[Listing]
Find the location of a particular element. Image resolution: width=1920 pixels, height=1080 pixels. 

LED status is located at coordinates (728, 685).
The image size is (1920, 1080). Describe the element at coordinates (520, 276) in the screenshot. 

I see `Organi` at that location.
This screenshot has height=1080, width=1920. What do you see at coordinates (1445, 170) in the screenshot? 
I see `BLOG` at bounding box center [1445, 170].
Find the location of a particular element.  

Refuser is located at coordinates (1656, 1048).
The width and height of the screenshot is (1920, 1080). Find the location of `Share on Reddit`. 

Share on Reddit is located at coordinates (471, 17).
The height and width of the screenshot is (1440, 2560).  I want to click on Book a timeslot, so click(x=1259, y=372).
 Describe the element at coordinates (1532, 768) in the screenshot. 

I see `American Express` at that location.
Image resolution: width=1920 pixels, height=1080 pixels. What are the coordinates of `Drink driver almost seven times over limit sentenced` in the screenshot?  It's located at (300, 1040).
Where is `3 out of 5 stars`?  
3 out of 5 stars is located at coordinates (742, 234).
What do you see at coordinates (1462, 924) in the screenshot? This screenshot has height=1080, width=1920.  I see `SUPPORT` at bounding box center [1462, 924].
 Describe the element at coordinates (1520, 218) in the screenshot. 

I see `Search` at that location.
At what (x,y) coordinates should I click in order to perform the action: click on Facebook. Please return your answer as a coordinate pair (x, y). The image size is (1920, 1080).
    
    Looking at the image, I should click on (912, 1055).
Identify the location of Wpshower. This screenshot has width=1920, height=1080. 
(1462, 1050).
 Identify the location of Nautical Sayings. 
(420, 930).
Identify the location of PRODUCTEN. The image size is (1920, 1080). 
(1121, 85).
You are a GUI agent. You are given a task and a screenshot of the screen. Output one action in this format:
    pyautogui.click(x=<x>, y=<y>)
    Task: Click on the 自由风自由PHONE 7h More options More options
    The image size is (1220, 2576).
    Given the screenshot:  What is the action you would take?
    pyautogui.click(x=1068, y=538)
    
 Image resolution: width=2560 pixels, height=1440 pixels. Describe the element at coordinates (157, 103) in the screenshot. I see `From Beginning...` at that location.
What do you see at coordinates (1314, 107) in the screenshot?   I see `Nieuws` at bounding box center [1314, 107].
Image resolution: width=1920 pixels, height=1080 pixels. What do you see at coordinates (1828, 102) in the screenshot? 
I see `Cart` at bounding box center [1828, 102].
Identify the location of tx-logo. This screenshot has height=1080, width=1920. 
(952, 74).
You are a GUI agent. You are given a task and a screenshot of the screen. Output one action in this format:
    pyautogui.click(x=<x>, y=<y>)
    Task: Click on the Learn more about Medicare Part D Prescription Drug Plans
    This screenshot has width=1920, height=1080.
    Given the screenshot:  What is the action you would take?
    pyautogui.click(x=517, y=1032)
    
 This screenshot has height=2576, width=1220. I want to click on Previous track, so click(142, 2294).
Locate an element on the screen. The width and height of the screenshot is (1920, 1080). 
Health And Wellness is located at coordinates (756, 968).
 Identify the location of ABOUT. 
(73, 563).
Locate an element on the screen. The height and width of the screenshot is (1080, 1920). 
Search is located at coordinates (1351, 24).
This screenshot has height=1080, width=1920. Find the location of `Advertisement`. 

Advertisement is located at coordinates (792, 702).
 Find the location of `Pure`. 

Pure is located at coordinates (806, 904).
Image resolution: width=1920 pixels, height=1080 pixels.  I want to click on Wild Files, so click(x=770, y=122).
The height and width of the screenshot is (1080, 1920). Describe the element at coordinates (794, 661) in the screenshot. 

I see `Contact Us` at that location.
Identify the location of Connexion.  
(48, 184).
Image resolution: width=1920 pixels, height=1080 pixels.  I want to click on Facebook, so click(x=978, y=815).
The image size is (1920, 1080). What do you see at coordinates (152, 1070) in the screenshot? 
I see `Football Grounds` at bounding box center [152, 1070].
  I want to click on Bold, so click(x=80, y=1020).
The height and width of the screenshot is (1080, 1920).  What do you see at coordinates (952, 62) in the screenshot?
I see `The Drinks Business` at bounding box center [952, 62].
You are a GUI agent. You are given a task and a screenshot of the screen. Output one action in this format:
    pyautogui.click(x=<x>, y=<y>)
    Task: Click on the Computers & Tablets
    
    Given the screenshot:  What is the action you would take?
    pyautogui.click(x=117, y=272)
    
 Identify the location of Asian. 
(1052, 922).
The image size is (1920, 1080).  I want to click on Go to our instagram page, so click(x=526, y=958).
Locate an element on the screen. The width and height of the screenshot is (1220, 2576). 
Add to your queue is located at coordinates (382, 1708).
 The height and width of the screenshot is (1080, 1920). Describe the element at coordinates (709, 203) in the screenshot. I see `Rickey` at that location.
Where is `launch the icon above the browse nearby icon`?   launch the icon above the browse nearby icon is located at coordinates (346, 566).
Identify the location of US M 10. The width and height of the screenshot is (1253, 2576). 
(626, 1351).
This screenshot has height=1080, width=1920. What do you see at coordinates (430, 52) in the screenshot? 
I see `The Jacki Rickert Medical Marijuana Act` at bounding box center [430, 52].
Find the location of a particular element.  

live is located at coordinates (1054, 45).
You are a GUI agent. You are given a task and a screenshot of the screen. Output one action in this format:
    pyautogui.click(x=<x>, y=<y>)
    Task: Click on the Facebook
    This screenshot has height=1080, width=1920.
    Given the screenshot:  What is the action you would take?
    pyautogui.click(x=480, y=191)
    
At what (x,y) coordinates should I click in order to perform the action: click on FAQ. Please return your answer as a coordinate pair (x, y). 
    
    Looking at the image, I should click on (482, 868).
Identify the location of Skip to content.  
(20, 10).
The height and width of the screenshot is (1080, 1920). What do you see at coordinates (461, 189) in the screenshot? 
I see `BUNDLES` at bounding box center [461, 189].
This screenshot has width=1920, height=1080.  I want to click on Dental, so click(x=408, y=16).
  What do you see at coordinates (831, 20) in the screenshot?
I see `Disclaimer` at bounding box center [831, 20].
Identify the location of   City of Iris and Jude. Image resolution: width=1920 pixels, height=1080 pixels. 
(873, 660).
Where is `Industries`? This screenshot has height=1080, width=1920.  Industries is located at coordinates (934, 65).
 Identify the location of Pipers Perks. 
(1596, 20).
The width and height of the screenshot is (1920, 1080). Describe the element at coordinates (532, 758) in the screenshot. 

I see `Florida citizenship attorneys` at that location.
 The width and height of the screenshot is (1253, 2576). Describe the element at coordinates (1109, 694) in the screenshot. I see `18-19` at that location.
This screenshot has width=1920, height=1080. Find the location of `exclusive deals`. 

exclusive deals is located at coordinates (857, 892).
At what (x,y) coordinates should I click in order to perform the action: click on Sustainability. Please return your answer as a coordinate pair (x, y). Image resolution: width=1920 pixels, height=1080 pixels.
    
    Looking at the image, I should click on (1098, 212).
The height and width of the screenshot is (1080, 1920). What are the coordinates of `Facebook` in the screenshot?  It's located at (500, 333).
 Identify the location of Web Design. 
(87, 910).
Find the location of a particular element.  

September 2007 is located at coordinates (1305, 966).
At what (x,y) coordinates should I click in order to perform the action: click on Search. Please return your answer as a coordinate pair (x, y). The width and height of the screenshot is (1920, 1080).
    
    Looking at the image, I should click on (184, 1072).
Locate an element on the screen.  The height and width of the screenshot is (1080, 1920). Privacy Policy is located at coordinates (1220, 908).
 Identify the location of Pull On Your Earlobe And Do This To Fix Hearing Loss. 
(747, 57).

[Requirements] Turn every line of the listing above into a numbered list, leaving out the blank lines.

[Expected answer]
1. Find the location of a particular element. Image resolution: width=1920 pixels, height=1080 pixels. 
2. LED status is located at coordinates (728, 685).
3. The image size is (1920, 1080). Describe the element at coordinates (520, 276) in the screenshot. 
4. I see `Organi` at that location.
5. This screenshot has height=1080, width=1920. What do you see at coordinates (1445, 170) in the screenshot? 
6. I see `BLOG` at bounding box center [1445, 170].
7. Find the location of a particular element.  
8. Refuser is located at coordinates (1656, 1048).
9. The width and height of the screenshot is (1920, 1080). Find the location of `Share on Reddit`. 
10. Share on Reddit is located at coordinates (471, 17).
11. The height and width of the screenshot is (1440, 2560).  I want to click on Book a timeslot, so click(x=1259, y=372).
12.  Describe the element at coordinates (1532, 768) in the screenshot. 
13. I see `American Express` at that location.
14. Image resolution: width=1920 pixels, height=1080 pixels. What are the coordinates of `Drink driver almost seven times over limit sentenced` in the screenshot?  It's located at (300, 1040).
15. Where is `3 out of 5 stars`?  
16. 3 out of 5 stars is located at coordinates (742, 234).
17. What do you see at coordinates (1462, 924) in the screenshot? This screenshot has height=1080, width=1920.  I see `SUPPORT` at bounding box center [1462, 924].
18.  Describe the element at coordinates (1520, 218) in the screenshot. 
19. I see `Search` at that location.
20. At what (x,y) coordinates should I click in order to perform the action: click on Facebook. Please return your answer as a coordinate pair (x, y). The image size is (1920, 1080).
21.     Looking at the image, I should click on (912, 1055).
22. Identify the location of Wpshower. This screenshot has width=1920, height=1080. 
23. (1462, 1050).
24.  Identify the location of Nautical Sayings. 
25. (420, 930).
26. Identify the location of PRODUCTEN. The image size is (1920, 1080). 
27. (1121, 85).
28. You are a GUI agent. You are given a task and a screenshot of the screen. Output one action in this format:
29.     pyautogui.click(x=<x>, y=<y>)
30.     Task: Click on the 自由风自由PHONE 7h More options More options
31.     The image size is (1220, 2576).
32.     Given the screenshot:  What is the action you would take?
33.     pyautogui.click(x=1068, y=538)
34.  Image resolution: width=2560 pixels, height=1440 pixels. Describe the element at coordinates (157, 103) in the screenshot. I see `From Beginning...` at that location.
35. What do you see at coordinates (1314, 107) in the screenshot?   I see `Nieuws` at bounding box center [1314, 107].
36. Image resolution: width=1920 pixels, height=1080 pixels. What do you see at coordinates (1828, 102) in the screenshot? 
37. I see `Cart` at bounding box center [1828, 102].
38. Identify the location of tx-logo. This screenshot has height=1080, width=1920. 
39. (952, 74).
40. You are a GUI agent. You are given a task and a screenshot of the screen. Output one action in this format:
41.     pyautogui.click(x=<x>, y=<y>)
42.     Task: Click on the Learn more about Medicare Part D Prescription Drug Plans
43.     This screenshot has width=1920, height=1080.
44.     Given the screenshot:  What is the action you would take?
45.     pyautogui.click(x=517, y=1032)
46.  This screenshot has height=2576, width=1220. I want to click on Previous track, so click(142, 2294).
47. Locate an element on the screen. The width and height of the screenshot is (1920, 1080). 
48. Health And Wellness is located at coordinates (756, 968).
49.  Identify the location of ABOUT. 
50. (73, 563).
51. Locate an element on the screen. The height and width of the screenshot is (1080, 1920). 
52. Search is located at coordinates (1351, 24).
53. This screenshot has height=1080, width=1920. Find the location of `Advertisement`. 
54. Advertisement is located at coordinates (792, 702).
55.  Find the location of `Pure`. 
56. Pure is located at coordinates (806, 904).
57. Image resolution: width=1920 pixels, height=1080 pixels.  I want to click on Wild Files, so click(x=770, y=122).
58. The height and width of the screenshot is (1080, 1920). Describe the element at coordinates (794, 661) in the screenshot. 
59. I see `Contact Us` at that location.
60. Identify the location of Connexion.  
61. (48, 184).
62. Image resolution: width=1920 pixels, height=1080 pixels.  I want to click on Facebook, so click(x=978, y=815).
63. The image size is (1920, 1080). What do you see at coordinates (152, 1070) in the screenshot? 
64. I see `Football Grounds` at bounding box center [152, 1070].
65.   I want to click on Bold, so click(x=80, y=1020).
66. The height and width of the screenshot is (1080, 1920).  What do you see at coordinates (952, 62) in the screenshot?
67. I see `The Drinks Business` at bounding box center [952, 62].
68. You are a GUI agent. You are given a task and a screenshot of the screen. Output one action in this format:
69.     pyautogui.click(x=<x>, y=<y>)
70.     Task: Click on the Computers & Tablets
71.     Given the screenshot:  What is the action you would take?
72.     pyautogui.click(x=117, y=272)
73.  Identify the location of Asian. 
74. (1052, 922).
75. The image size is (1920, 1080).  I want to click on Go to our instagram page, so click(x=526, y=958).
76. Locate an element on the screen. The width and height of the screenshot is (1220, 2576). 
77. Add to your queue is located at coordinates (382, 1708).
78.  The height and width of the screenshot is (1080, 1920). Describe the element at coordinates (709, 203) in the screenshot. I see `Rickey` at that location.
79. Where is `launch the icon above the browse nearby icon`?   launch the icon above the browse nearby icon is located at coordinates (346, 566).
80. Identify the location of US M 10. The width and height of the screenshot is (1253, 2576). 
81. (626, 1351).
82. This screenshot has height=1080, width=1920. What do you see at coordinates (430, 52) in the screenshot? 
83. I see `The Jacki Rickert Medical Marijuana Act` at bounding box center [430, 52].
84. Find the location of a particular element.  
85. live is located at coordinates (1054, 45).
86. You are a GUI agent. You are given a task and a screenshot of the screen. Output one action in this format:
87.     pyautogui.click(x=<x>, y=<y>)
88.     Task: Click on the Facebook
89.     This screenshot has height=1080, width=1920.
90.     Given the screenshot:  What is the action you would take?
91.     pyautogui.click(x=480, y=191)
92. At what (x,y) coordinates should I click in order to perform the action: click on FAQ. Please return your answer as a coordinate pair (x, y). 
93.     Looking at the image, I should click on (482, 868).
94. Identify the location of Skip to content.  
95. (20, 10).
96. The height and width of the screenshot is (1080, 1920). What do you see at coordinates (461, 189) in the screenshot? 
97. I see `BUNDLES` at bounding box center [461, 189].
98. This screenshot has width=1920, height=1080.  I want to click on Dental, so click(x=408, y=16).
99.   What do you see at coordinates (831, 20) in the screenshot?
100. I see `Disclaimer` at bounding box center [831, 20].
101. Identify the location of   City of Iris and Jude. Image resolution: width=1920 pixels, height=1080 pixels. 
102. (873, 660).
103. Where is `Industries`? This screenshot has height=1080, width=1920.  Industries is located at coordinates (934, 65).
104.  Identify the location of Pipers Perks. 
105. (1596, 20).
106. The width and height of the screenshot is (1920, 1080). Describe the element at coordinates (532, 758) in the screenshot. 
107. I see `Florida citizenship attorneys` at that location.
108.  The width and height of the screenshot is (1253, 2576). Describe the element at coordinates (1109, 694) in the screenshot. I see `18-19` at that location.
109. This screenshot has width=1920, height=1080. Find the location of `exclusive deals`. 
110. exclusive deals is located at coordinates (857, 892).
111. At what (x,y) coordinates should I click in order to perform the action: click on Sustainability. Please return your answer as a coordinate pair (x, y). Image resolution: width=1920 pixels, height=1080 pixels.
112.     Looking at the image, I should click on (1098, 212).
113. The height and width of the screenshot is (1080, 1920). What are the coordinates of `Facebook` in the screenshot?  It's located at (500, 333).
114.  Identify the location of Web Design. 
115. (87, 910).
116. Find the location of a particular element.  
117. September 2007 is located at coordinates (1305, 966).
118. At what (x,y) coordinates should I click in order to perform the action: click on Search. Please return your answer as a coordinate pair (x, y). The width and height of the screenshot is (1920, 1080).
119.     Looking at the image, I should click on (184, 1072).
120. Locate an element on the screen.  The height and width of the screenshot is (1080, 1920). Privacy Policy is located at coordinates (1220, 908).
121.  Identify the location of Pull On Your Earlobe And Do This To Fix Hearing Loss. 
122. (747, 57).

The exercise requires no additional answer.